The biggest obstacle in FTA negotiations is Japan’s staunch resistance to a liberalization of agricultural and labor markets, something that developing countries want most. Tokyo wants to keep import tariffs for agricultural products, including politically sensitive rice, as high as possible to shield weak and uncompetitive domestic farmers from a flood of cheaper imports.

The Japanese government decided in early March to expedite the FTA negotiation process by changing its former policy of giving priority to concluding an economic partnership agreement, or EPA, over an FTA. Unlike an FTA, which is limited to slashing or eliminating import tariffs for products, an EPA is a more comprehensive trade pact that includes elimination of restrictions on foreign investment, a dispute-settlement mechanism and protection of intellectual property rights, as well as an FTA.
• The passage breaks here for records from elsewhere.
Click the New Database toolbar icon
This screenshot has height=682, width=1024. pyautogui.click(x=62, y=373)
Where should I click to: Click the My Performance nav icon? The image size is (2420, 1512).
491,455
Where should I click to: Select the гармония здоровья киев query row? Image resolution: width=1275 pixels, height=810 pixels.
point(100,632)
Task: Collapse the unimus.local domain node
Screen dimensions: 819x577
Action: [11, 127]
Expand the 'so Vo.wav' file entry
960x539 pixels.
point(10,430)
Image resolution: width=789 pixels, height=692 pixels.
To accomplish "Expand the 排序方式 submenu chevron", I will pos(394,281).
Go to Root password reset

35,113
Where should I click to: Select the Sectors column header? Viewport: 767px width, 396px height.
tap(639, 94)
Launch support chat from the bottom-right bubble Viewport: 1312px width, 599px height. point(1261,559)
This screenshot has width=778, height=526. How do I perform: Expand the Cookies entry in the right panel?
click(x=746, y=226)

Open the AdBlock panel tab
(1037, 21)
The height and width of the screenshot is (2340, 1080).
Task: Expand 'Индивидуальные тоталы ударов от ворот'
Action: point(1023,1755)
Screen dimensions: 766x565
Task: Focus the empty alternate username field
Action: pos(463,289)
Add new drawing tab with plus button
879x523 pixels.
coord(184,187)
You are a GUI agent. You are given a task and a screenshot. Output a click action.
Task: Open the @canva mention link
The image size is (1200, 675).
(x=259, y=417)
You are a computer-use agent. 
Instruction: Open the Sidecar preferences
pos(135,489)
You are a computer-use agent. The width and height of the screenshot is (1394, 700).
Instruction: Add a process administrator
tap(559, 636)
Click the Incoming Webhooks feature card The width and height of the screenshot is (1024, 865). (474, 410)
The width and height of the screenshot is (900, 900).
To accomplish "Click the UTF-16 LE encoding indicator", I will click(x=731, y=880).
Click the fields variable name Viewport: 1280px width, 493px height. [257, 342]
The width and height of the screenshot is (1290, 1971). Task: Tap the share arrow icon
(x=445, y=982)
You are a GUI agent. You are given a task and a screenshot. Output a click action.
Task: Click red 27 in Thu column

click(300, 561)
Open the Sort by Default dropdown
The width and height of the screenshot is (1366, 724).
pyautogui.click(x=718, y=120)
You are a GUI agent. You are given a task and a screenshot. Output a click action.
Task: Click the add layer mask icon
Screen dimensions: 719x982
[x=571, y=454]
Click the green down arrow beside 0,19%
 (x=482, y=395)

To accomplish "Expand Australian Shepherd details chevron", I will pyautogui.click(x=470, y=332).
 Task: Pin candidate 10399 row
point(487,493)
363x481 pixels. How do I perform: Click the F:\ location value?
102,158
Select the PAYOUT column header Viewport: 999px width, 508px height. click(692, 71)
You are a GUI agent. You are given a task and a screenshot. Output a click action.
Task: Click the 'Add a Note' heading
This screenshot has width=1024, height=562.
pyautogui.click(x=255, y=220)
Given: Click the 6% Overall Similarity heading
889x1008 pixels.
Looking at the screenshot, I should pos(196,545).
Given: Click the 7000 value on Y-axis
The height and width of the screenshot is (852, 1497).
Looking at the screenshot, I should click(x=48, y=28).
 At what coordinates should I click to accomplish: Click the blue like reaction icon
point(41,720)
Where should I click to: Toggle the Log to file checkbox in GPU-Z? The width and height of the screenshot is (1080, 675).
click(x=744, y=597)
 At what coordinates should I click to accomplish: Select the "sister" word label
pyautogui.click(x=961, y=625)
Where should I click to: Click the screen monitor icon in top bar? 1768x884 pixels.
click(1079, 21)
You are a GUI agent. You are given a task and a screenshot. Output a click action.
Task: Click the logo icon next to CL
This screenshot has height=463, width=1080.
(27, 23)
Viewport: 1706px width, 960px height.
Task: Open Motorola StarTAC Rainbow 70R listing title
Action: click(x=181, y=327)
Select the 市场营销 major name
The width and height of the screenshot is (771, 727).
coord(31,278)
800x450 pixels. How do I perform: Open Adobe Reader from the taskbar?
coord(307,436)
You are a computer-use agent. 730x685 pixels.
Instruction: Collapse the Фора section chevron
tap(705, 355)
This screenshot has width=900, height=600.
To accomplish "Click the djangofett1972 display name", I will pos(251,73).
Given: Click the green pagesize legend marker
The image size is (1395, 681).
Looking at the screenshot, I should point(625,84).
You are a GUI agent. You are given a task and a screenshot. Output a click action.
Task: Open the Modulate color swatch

While an EPA is a higher-quality trade pact than an FTA, negotiating it is far more time-consuming and laborious. This is one important reason why Japan has lagged behind China and South Korea, in the race to clinch FTAs. Under the new trade policy, Japan will seek FTAs or investment pacts, rather than EPAs, depending on the economic conditions of trading partners.

Japan will also present "model accords" as a basis for discussion, so that the parties need not create an FTA from scratch. Such an approach could be tested in future FTA negotiations with countries such as Vietnam, Brunei and India.

Beneath the recently accelerated Japanese FTA strategy lies an intensifying rivalry with China over energy resources as well as over political and economic influence in Asia. Japan has increasingly been competing over scarce energy resources with China. The two energy-hungry Asian powers have been locked in the simmering dispute over gas reserves in the East China Sea. Furthermore, they have each lobbied hard for alternative routes for a pipeline from eastern Siberia’s oil fields to Pacific Rim nations. The Sino-Japan rivalry over energy resources shows signs of spreading to the Middle East.

In early 2004, Japan and Iran signed a US$3 billion deal to develop Iran’s massive Azadegan oil field. But with international tensions rising over Iran’s nuclear program, there are growing concerns in Japan about how the nuclear crisis will play out. China has recently won rights to the Yadavaran oil field in Iran. Many pundits point out that should Japan be forced to give up the Azadegan project as part of international sanctions against Tehran, China would step in to replace Japan.

China had a head start over Japan in strengthening ties with ASEAN and other trading partners through spreading FTA nets. Alarmed by the prospects of its political and economic influence being eclipsed by China’s, especially in East Asia, Japan is pulling out all the stops in the hope of turning the tables.

Japan has strongly advocated the inclusion of India as well as Australia and New Zealand in the proposed East Asian Community (EAC), an idea opposed by China and several other Asian nations.